Types of Pacemaker Defibrillators
The traditional design is a transvenous ICD. A generator sits in a small pocket under the skin below the collarbone, and one or more thin leads thread through a vein into the right side of the heart. This setup allows the device to both pace and shock, and it delivers energy directly to the heart muscle.
A newer option is the subcutaneous ICD, which places the lead just under the skin along the breastbone rather than inside the heart. Because no wires enter the veins or heart chambers, this design avoids complications related to lead placement inside blood vessels. The tradeoff is that a subcutaneous ICD cannot deliver antitachycardia pacing or provide continuous low-rate pacing, so it’s only suitable for people who need defibrillation protection without a pacing requirement.
For people with heart failure, there’s a more advanced version called a CRT-D (cardiac resynchronization therapy defibrillator). This device has leads in both the right and left ventricles and delivers timed pulses to both sides simultaneously. In a failing heart, the two ventricles often contract out of sync, which reduces pumping efficiency. The CRT-D coordinates both sides so they squeeze together, improving the heart’s output while still providing full defibrillation backup.

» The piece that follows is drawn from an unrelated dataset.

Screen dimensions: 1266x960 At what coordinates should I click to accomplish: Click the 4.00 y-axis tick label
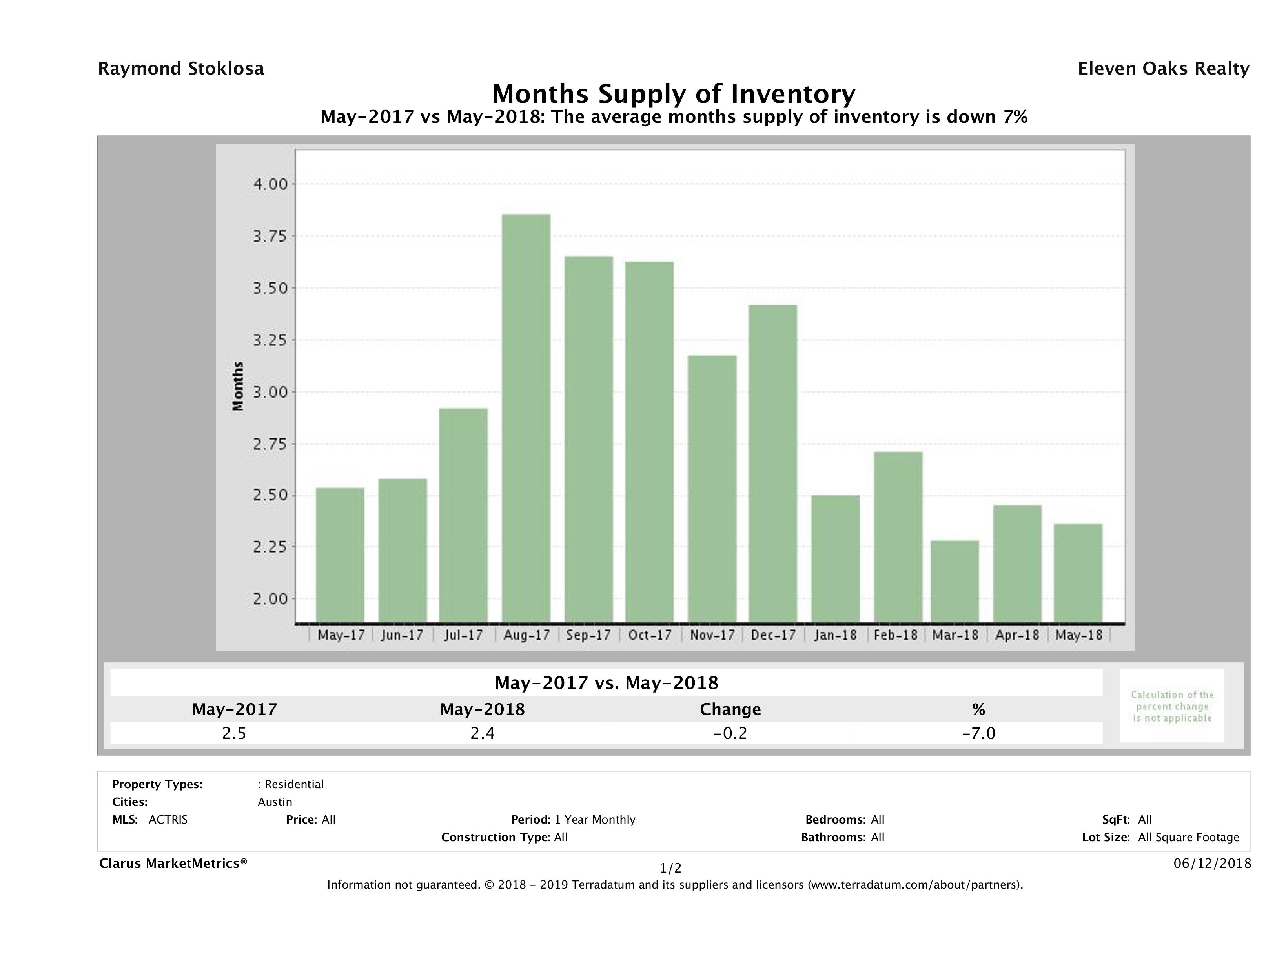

Battery Life and Replacement
The lithium battery inside an ICD typically lasts 5 to 7 years. The device monitors its own battery level and alerts your cardiologist during routine checkups (which can now happen remotely through a bedside transmitter). When the battery runs low, only the generator needs to be swapped out in a relatively minor procedure. The leads usually stay in place unless they’ve developed a problem.
What Recovery Looks Like
Implantation is usually done under local anesthesia with sedation and takes one to two hours. Afterward, your arm on the implant side may be in a sling for a day, and you’ll be advised to limit overhead reaching and heavy lifting with that arm for several weeks while the leads settle into position. Most people return to daily activities within a few days. Your care team will give specific guidance on when you can drive again, which varies depending on why the device was placed and local regulations.
Inappropriate Shocks
One concern patients often have is getting shocked when nothing is actually wrong. In a large study of nearly 3,000 ICD patients, about 2.7% received at least one inappropriate shock over the follow-up period, with an annual rate of roughly 0.5 per 100 patients per year. The most common triggers were fast but non-dangerous rhythms from the upper chambers of the heart, electrical noise from a lead issue, or the device misreading a normal signal. Modern programming and improved detection algorithms have made this less frequent than it was a decade ago, but it remains a possibility your care team will monitor for.
Living With the Device
Day to day, most people forget the device is there. A few precautions help it function properly. Keep your cellphone at least 6 inches from the device, which means using the ear opposite your implant side and not storing the phone in a chest pocket. The same 6-inch rule applies to headphones, magnets, and small motors. At airport security, walk through the screening gate normally, but ask for a pat-down instead of a handheld metal detector wand, or at minimum ask them not to hold it near your chest longer than necessary.
Household appliances, computers, and most power tools are safe. Large industrial equipment, strong magnets (like those in MRI machines, though some newer ICDs are MRI-compatible), and arc welding equipment are the main things to avoid or discuss with your care team before using.